Missouri Farmer Attacks Michael Pollan
Do “agri-intellectuals” not understand that farming is a “dirty and bloody” business?
The American Enterprise Institute recently published an article by a Missouri corn and soy farmer, Blake Hurst, decrying “the critics of industrial farming”, and Michael Pollan in particular. It’s been generating a lot of discussion in environmental circles. Hurst’s argument boils down to a claim that “agri-intellectuals” are not living in the real world, that they do not understand farming as a “dirty and bloody” business. Using the trope of a loudmouthed man he randomly met on the plane who had read Pollan’s The Omnivore’s Dilemma, Hurst raises the kind of cultural rallying cry that ignites so much reactionary media:
He thinks farmers are too stupid to farm sustainably, too cruel to treat their animals well, and too careless to worry about their communities, their health, and their families. I would not presume to criticize his car, or the size of his house, or the way he runs his business. But he is an expert about me, on the strength of one book, and is sharing that expertise with captive audiences every time he gets the chance. Enough, enough, enough.
Hurst is a conventional farmer, and to him all organic practices amount to farming in an archaic manner, like, as he puts it, his grandfather did. As with so many right-wing populists, Hurst’s cultural contempt runs throughout the piece. He assumes that the critics he attacks are bereft of practical experience or common farm sense; he claims that they don’t know that young turkeys left out in a thunderstorm might drown from standing in the rain with their heads up (a rather dubious claim), or that sows sometimes roll around in a large pen, killing their piglets. He assumes that they don’t discuss the backbreaking nature of farm labor down at the Whole Foods. Never mind that many of the lessons of alternative agriculture have been hard earned in the fields, Hurst barely refrains from talk-radio level clichés of Volvo-driving latte sipping liberals.
Hurst’s cultural hang-ups obviously drive a lot of his animus to organic farming practices. Yet he talks about his own use of the no-till method (an innovation straight out of the organic movement he so belittles) and touts its environmental benefit but says that it would be impossible without pesticides.
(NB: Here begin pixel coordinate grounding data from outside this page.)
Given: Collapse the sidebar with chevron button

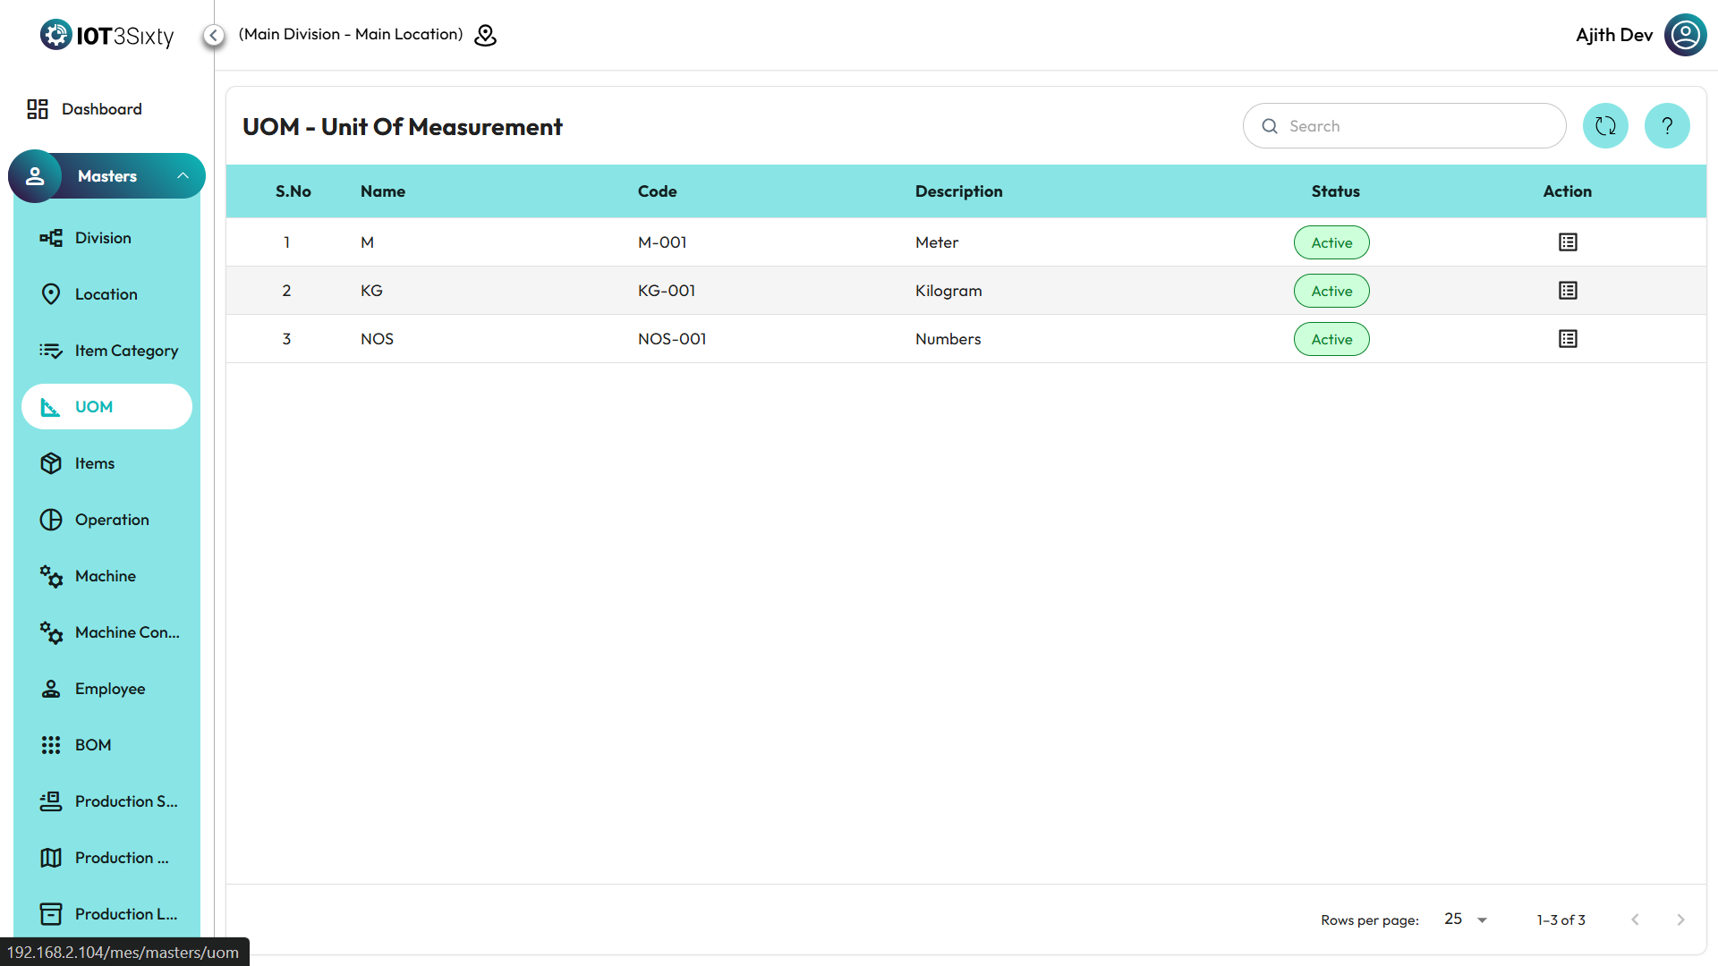Looking at the screenshot, I should coord(213,35).
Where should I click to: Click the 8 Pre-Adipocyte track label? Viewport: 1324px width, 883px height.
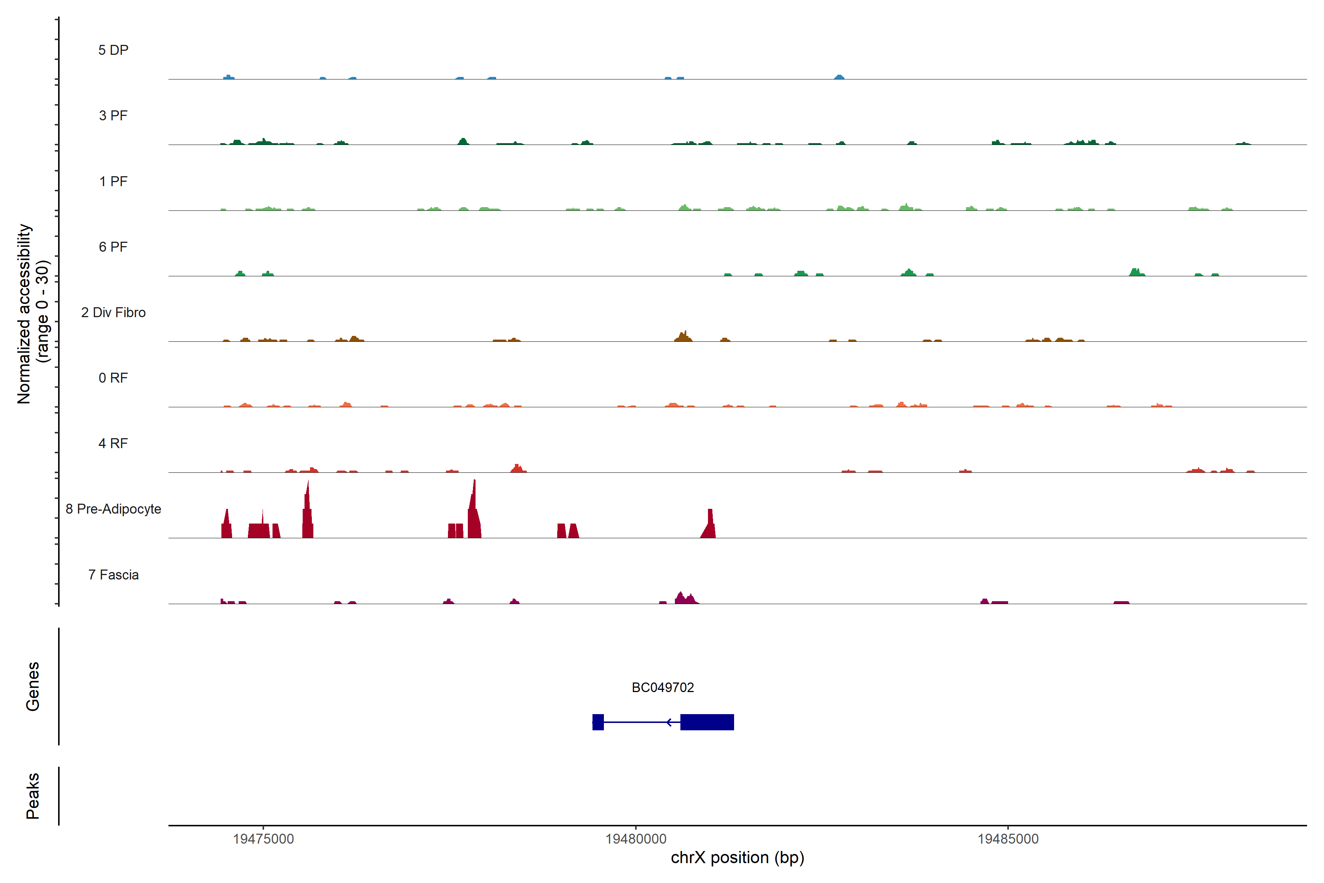click(113, 509)
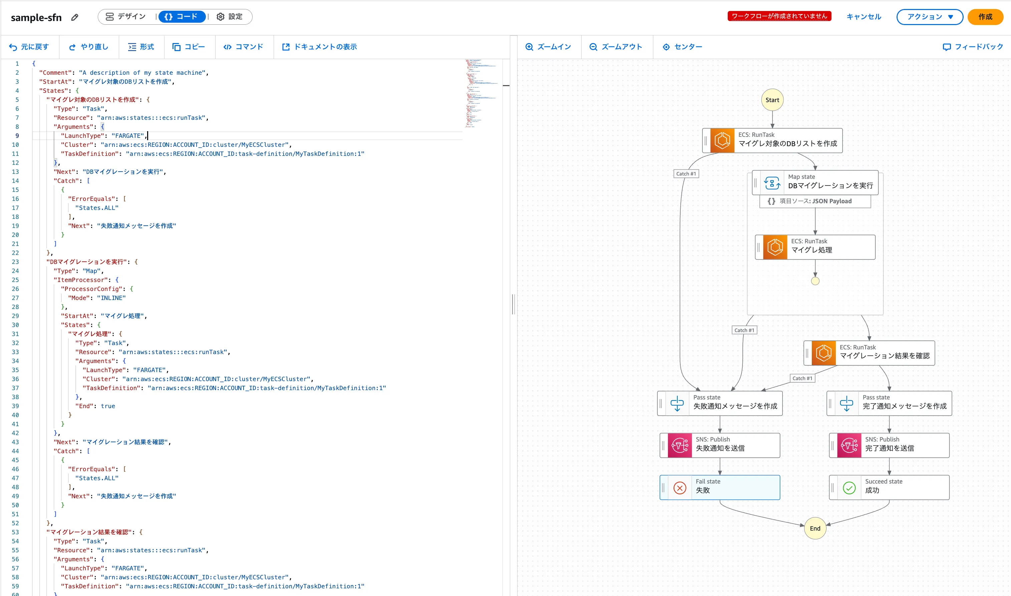The height and width of the screenshot is (596, 1011).
Task: Select the コード mode toggle
Action: click(x=181, y=16)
But there are plenty of organic farmers who practice no-till without pesticides. Hurst just isn’t there yet; nor, most damningly, does he ever want to be. What’s most telling about Hurst’s logic is his frequent use of straw men arguments. Following on a rather mild and sensible suggestion by Pollan that urban composting be used as farm fertilizer, he imagines the carbon footprint of hauling thousands of tons of compost from New York City to his distant corner of Missouri. Never mind that a dedicated localist like Michael Pollan would never suggest such a course of action, and the last time I checked, there were actually cities in Missouri; Hurst would rather attack arguments not made.
Ad Hominem attacks, straw men and other distortions are normally the signs of a losing argument. They also work both ways. Tom Philpott at Grist certainly scored a direct hit on Hurst when he pointed out the Hurst family has seen over 1.4 million dollars in taxpayer subsidies flow into their farms in the last 12 years. But beyond such blow-landing, there is one inherent thing missing from Hurst’s attack on Michael Pollan. It’s the feeling he hasn’t actually read Pollan’s books. If he had, he might address the fact that Pollan writes mostly not about farming, but about eating.
In The Ominvore’s Dilemma, A natural History of Four Meals and In Defense of Food, Pollan talks about agriculture, yes. But he mostly talks about food, and the effect food has upon humans. Pollan’s main argument is that industrial food is destroying not only nature, but human health as well. In Defense of Food boils it down to this: thousands of years of evolution knows better then current food science about what our bodies need to be healthy. It’s an argument Hurst doesn’t even bother to address, either because he consciously is avoiding it, or he doesn’t really have an answer.
We grow food to feed ourselves. If the food we are growing doesn’t make us healthy, why are we growing it? If Blake Hurst’s corn is used for nothing but corn-syrup-laden junk food and as feed for antibiotic-pumped beef, what is, in the end, the good of what he does? I know it’s a big request, asking someone to re-evaluate their utility, their way of life. But if Blake Hurst opened his mind, he might find a way to continue to do the farming that he loves, a farming that is without question a good thing, without passing on a measurable bad effects of modern industrial systems.
Michael Pollan will be speaking this year at the Bioneers conference, and if I get the chance, I plan to ask him about Hurst’s criticism. In the meantime, let’s get a discussion going about Hurst’s attack and the impact of industrial farming over at the Bioneers community. Anybody’s turkeys drown lately?